In an effort to stem a crisis has roiled Latin America’s third-largest economy, the International Monetary Fund this week said it would increase Argentina’s credit line to $57.1 billion. But boosting what was already the largest bailout in its history doesn’t come without risks, experts say.
“While the IMF’s decision to make more credit available to the country over the next three years has reduced sovereign default risks over this period, things could still turn sour beyond that,” Edward Glossop, a Latin America economist at Capital Economics, said. “Argentina has had 22 IMF deals since 1958, and none have restored macroeconomic stability on a sustained basis.”
What are the changes?
- A $7.1 billion credit-line increase
- Payments will be delivered at a faster pace
- A zero-deficit target for 2019
- Restrictions on when the central bank can intervene
- Disbursements are no longer precautionary (Argentina will receive funding so long as it meets the conditionality of the agreement)
Stagnation risks
New monetary-policy stipulations would minimize volatility, analysts said, but could pose risks to economic activity. Under the new agreement, Argentina’s central bank would only be allowed to intervene under extreme circumstances. A “non-intervention zone” would be set between 34 and 44 pesos per dollar beginning in October.

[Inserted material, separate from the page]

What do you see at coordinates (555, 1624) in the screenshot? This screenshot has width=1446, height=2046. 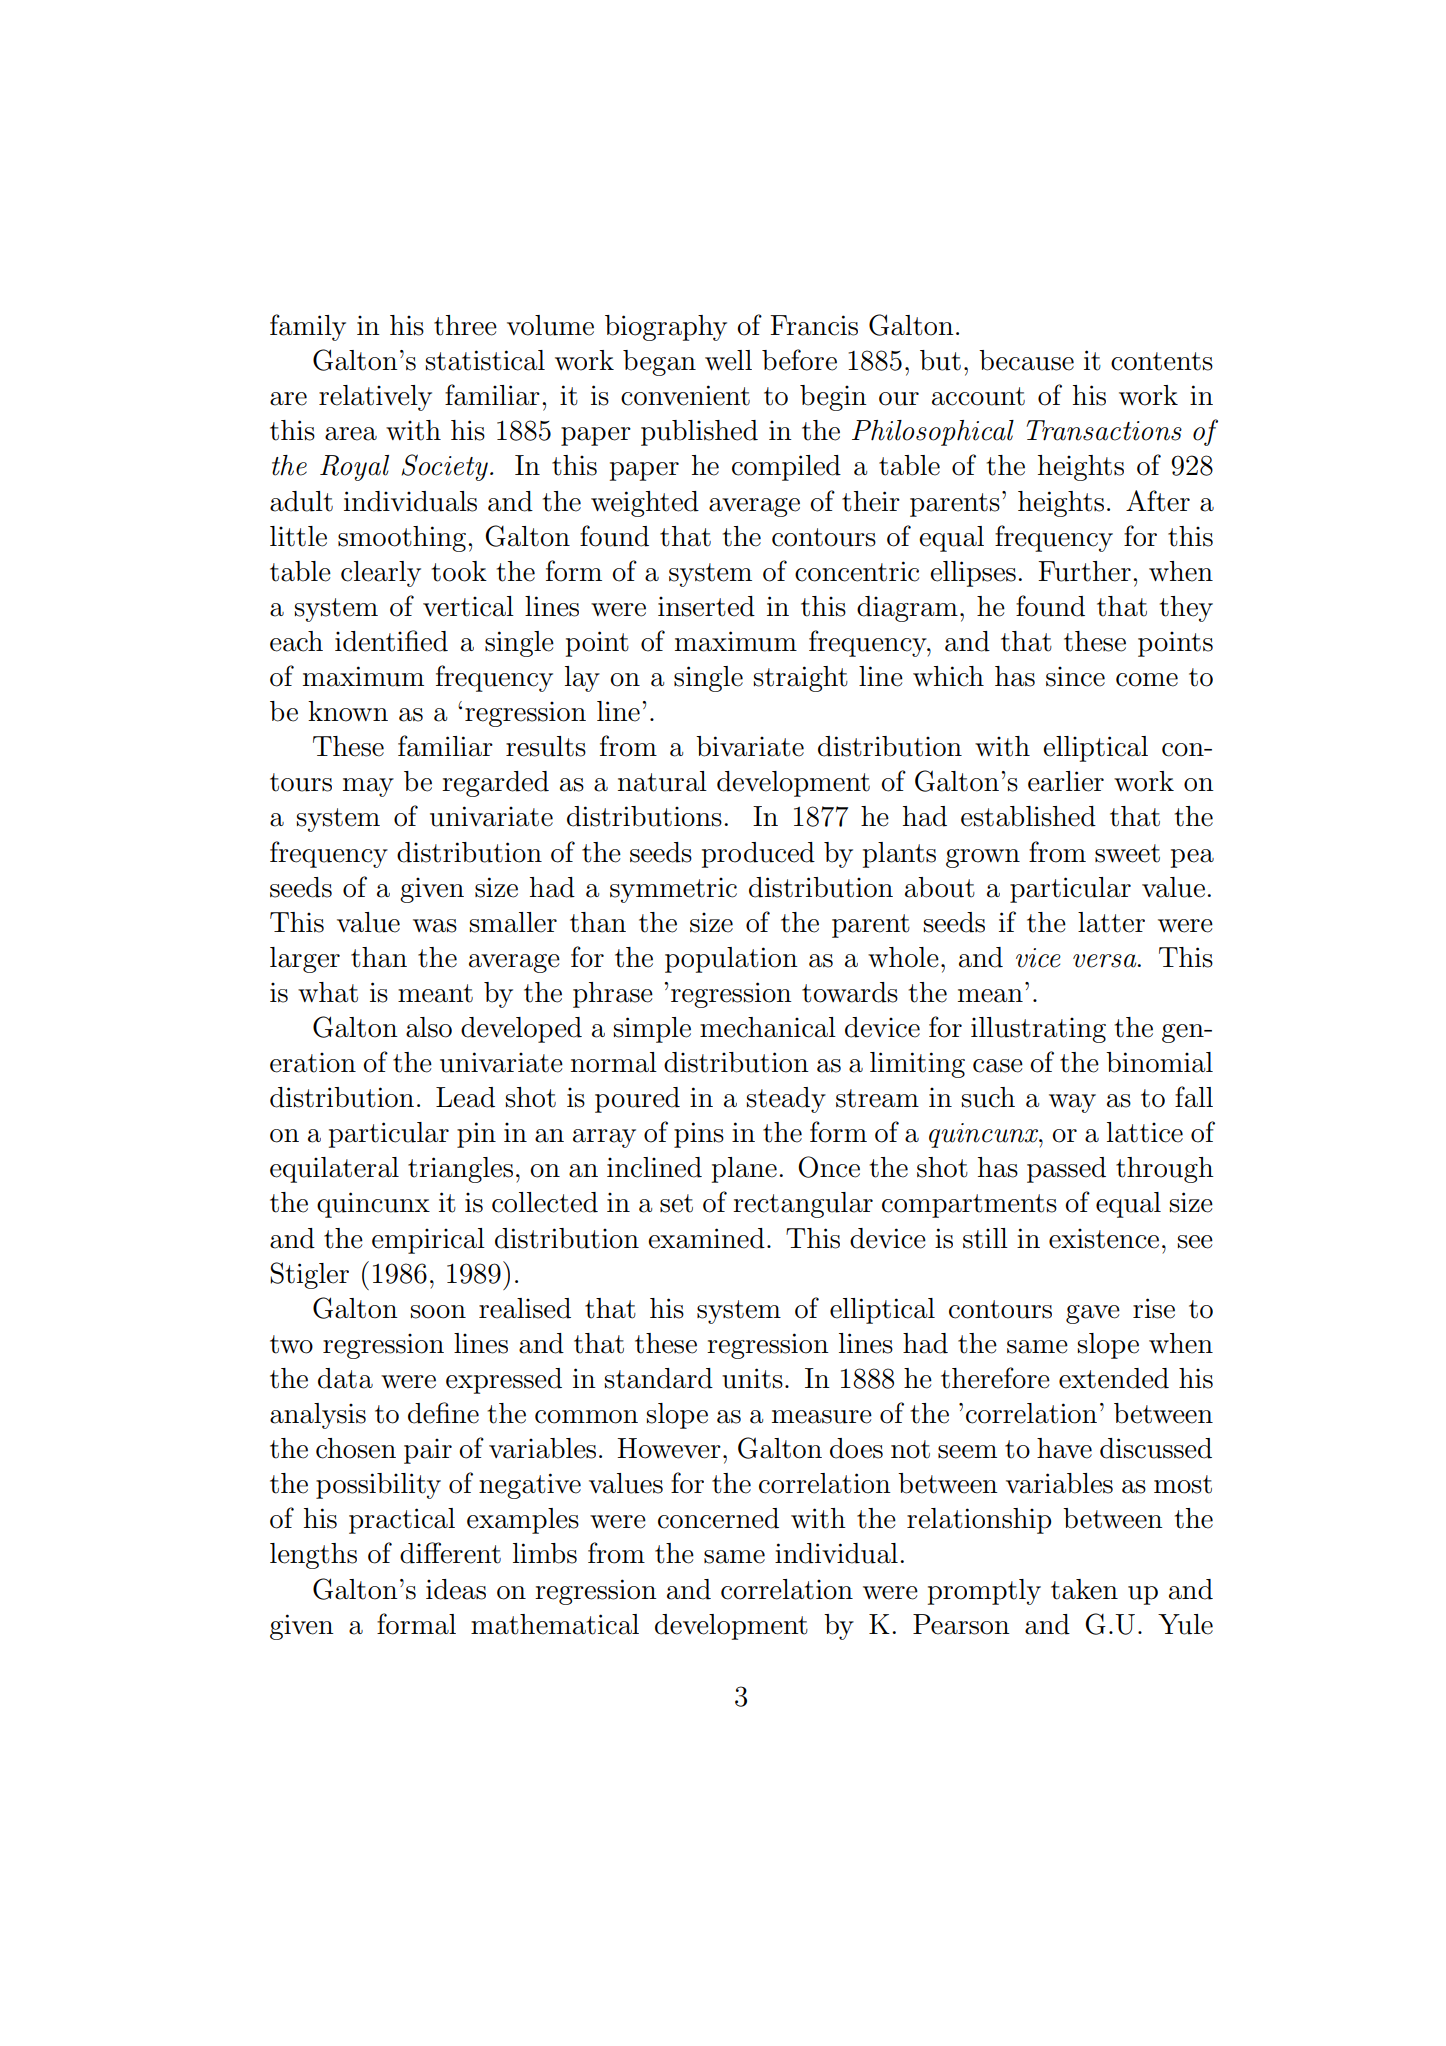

“We think the main risk of this policy is to generate additional stagnation in economic activity, particularly well into 2019, when we expect some recovery signs to start showing,” analysts at HSBC said. That could be especially true if inflation, which is expected to surpass 40% this year, remains well above target.

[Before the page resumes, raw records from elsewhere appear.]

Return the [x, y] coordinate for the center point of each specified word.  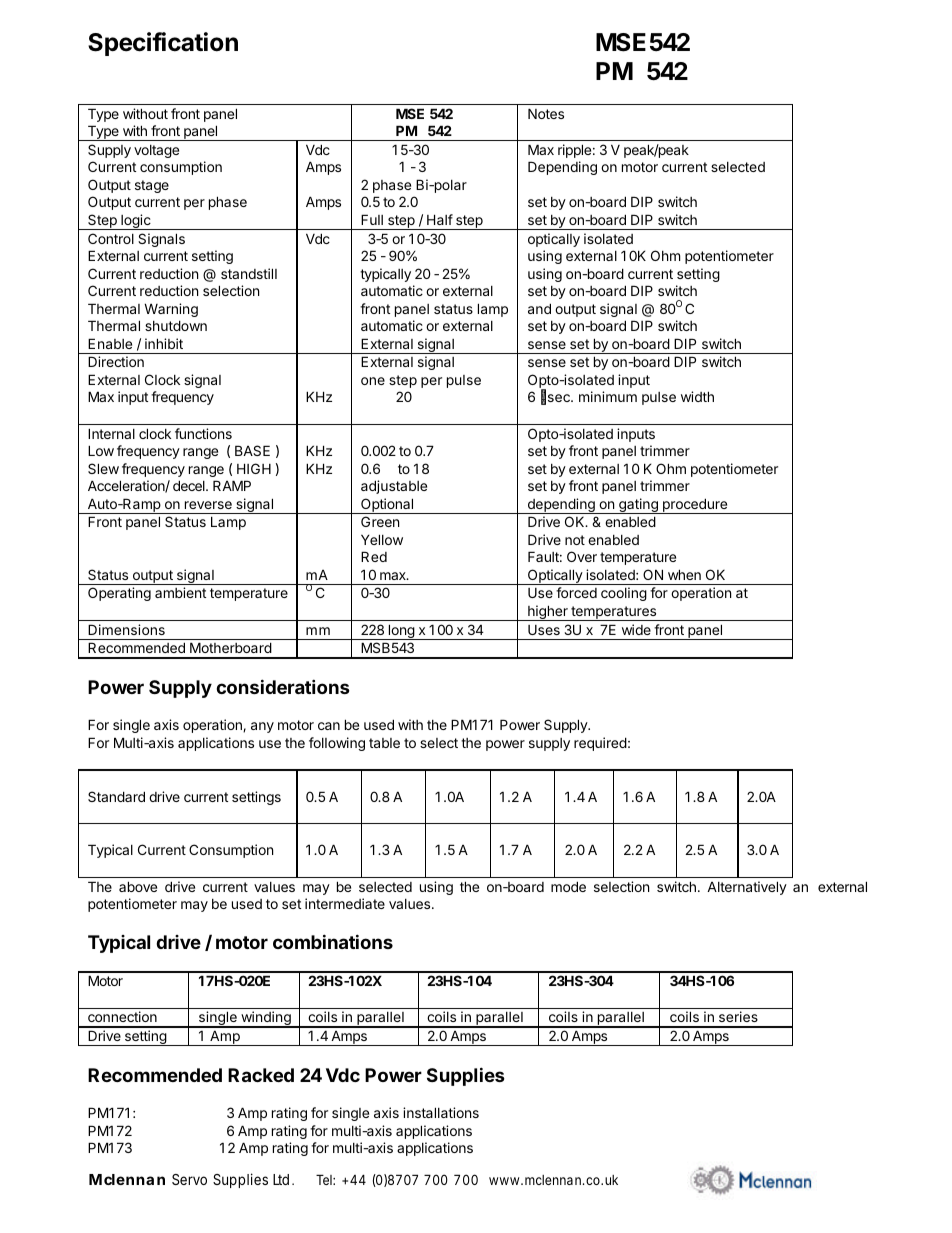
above [138, 886]
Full [372, 219]
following [337, 744]
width [697, 396]
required [600, 744]
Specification [163, 44]
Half [440, 219]
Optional [387, 506]
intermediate [345, 903]
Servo [189, 1179]
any [262, 727]
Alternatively [747, 888]
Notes [546, 113]
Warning [171, 310]
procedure [695, 506]
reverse [208, 505]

Meanwhile, economists are predicting the country will fall into a recession by the end of 2018 as the government scrambles to reduce its debt. Gross domestic product fell sharply between April and June, marking the first economic contraction in more than a year, and is expected to continue to slide in coming quarters amid steep spending cuts and export tax increases.
A complicated past
Argentina has had a complicated relationship with the IMF, which has been blamed for worsening the country’s economic crisis in 2001. Three years after intervention, which was followed by the largest sovereign default in history, an independent evaluation office within the IMF authored a 193-page report pointing to where it may have gone wrong.
But this plan falls short of requiring a fixed exchange rate, a factor the IMF said played “the central role” in turning Argentina into a crisis country. Trading one-to-one with the dollar, it provided stability for awhile but left policymakers powerless once investor confidence faltered.
Alberto Fernandez, who served as cabinet chief to former President Néstor Kirchner, criticized current President Mauricio Macri on Twitter in May when the IMF announced plans to aid Argentina again. “The only idea that came to Macri is to resort to the lender of last resort,” he wrote. “That is the IMF. What a way to smash an economy.”
‘It’s about the politics’
Fiona Mackie, regional director for Latin America at The Economist Intelligence Unit, said the new deal offers a better plan to address inflation and normalize the economy. But she said political uncertainty could cause turmoil in the country.
“The government should be better able to steer policy through a difficult few months and succeed in its adjustment package,” she said. “All that said, risks abound, and at this point it’s about the politics, and the political capacity to keep the moderate opposition, and voters at large, on side.”
Sticking to IMF targets may prove difficult for Macri, a conservative whose campaign focused on free-market reforms, as the October 2019 presidential election approaches. With an approval rating that his dipped below 40% this year, he could risk losing re-election.
“We expect markets to remain unnerved by the possibility that he may not be re-elected next year – a situation that could put the current macroeconomic adjustment program in jeopardy,” said Nomura analyst Craig Chan.